Statins, often prescribed by doctors to help lower cholesterol levels in the blood, may help people with diabetes avoid complications like heart disease and stroke.
Stroke and heart disease are common complications for people living with diabetes, and the conditions drive up the cost of care. However, a simple — and cheap — preventive measure can lower the risk of such complications, according to two studies from national pharmacy benefits manager Prime Therapeutics.
People with diabetes had 2.5 times higher medical and pharmaceutical spending compared to people without diabetes, Prime researchers found after comparing medical and pharmacy claims of members with and without diabetes from 2014 to 2015.

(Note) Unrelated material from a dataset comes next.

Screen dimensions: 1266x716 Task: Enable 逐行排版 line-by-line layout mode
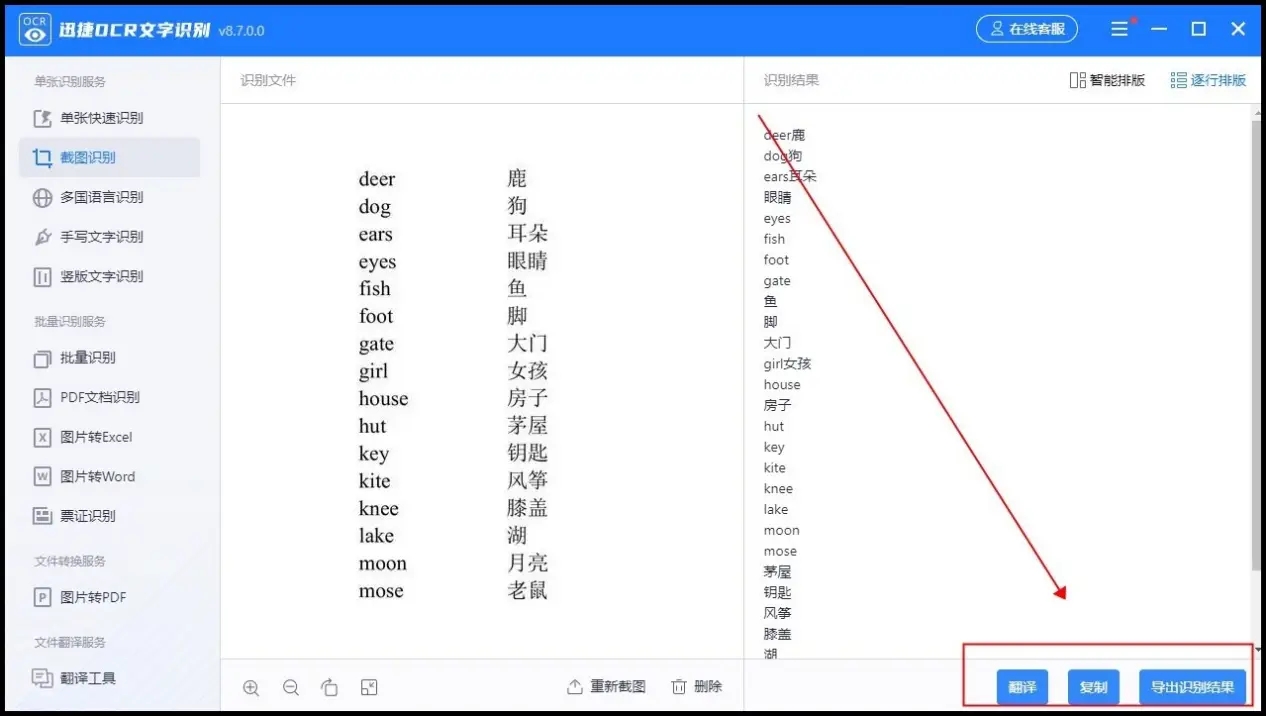point(1208,80)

The per member, per year total cost of care for members with diabetes was $15,771, while matched members without diabetes had an average per member, per year cost of $6,385.
Of the $9,386 in excess cost for people with diabetes, 35.2 percent was attributed to prescription drug claims and 64.8 percent was medical care.
Atherosclerotic cardiovascular disease and associated conditions drove the bulk of the excess medical costs, accounting for 15.5 percent, while diabetes (14.1 percent) and chronic kidney disease (13.7 percent) came in close behind.
Fortunately, a simple preventive step — taking statins — can help members with diabetes avoid complications like heart problems or a stroke. In fact, the American College of Cardiology (ACC) and the American Heart Association (AHA) issued recommendations in 2013 saying most people age 40 to 75 with diabetes should receive statins as a preventive measure.
Statins are a class of drugs often prescribed by doctors to help lower cholesterol levels in the blood. By lowering the levels, they help prevent heart attacks and stroke.
Prime researchers found members with diabetes who adhered to proper statin therapy had a 23 percent lower rate of experiencing a cardiovascular event than members with diabetes who did not take statins.
“Statins cost just pennies a day, compared to the significant cost of treating a heart attack or stroke,” says Dr. Kevin Bowen, a principal health outcomes researcher with Prime.
Unfortunately, many members with diabetes do not have a prescribed statin regimen, despite the recommendations from the ACC and AHA.
Looking at 2014 data for 250,000 members age 40 to 64 with diabetes, Prime researchers discovered just 54.7 percent had a claim for a statin. Of those, only 26.9 percent were adherent in taking the statin as prescribed.
Bowen calls this fact “alarming” and that access to statins is extremely important for members with diabetes.
The numbers may improve in response to a recommendation in late 2016 by the U.S. Preventive Services Task Force. The influential panel of experts backed the use of statins to prevent cardiovascular disease in adults ages 40 to 75 if they have one or more risk factors for cardiovascular disease — such as diabetes — and a 10-year risk of 10 percent or higher for experiencing a cardiovascular event.
Blue Cross and Blue Shield Plans in Illinois, Montana, New Mexico, Oklahoma and Texas will begin covering select prescription statins with no out-of-pocket costs for most members beginning Dec. 1, 2017. The Plans, as well as several independent Blue Cross and Blue Shield Plans, have an ownership interest in Prime and contract with the company for pharmacy benefit management and other related services.
“Helping people with diabetes access appropriate statin therapy and stay on them can improve their health and better manage the increasing cost of treating diabetes,” Bowen says.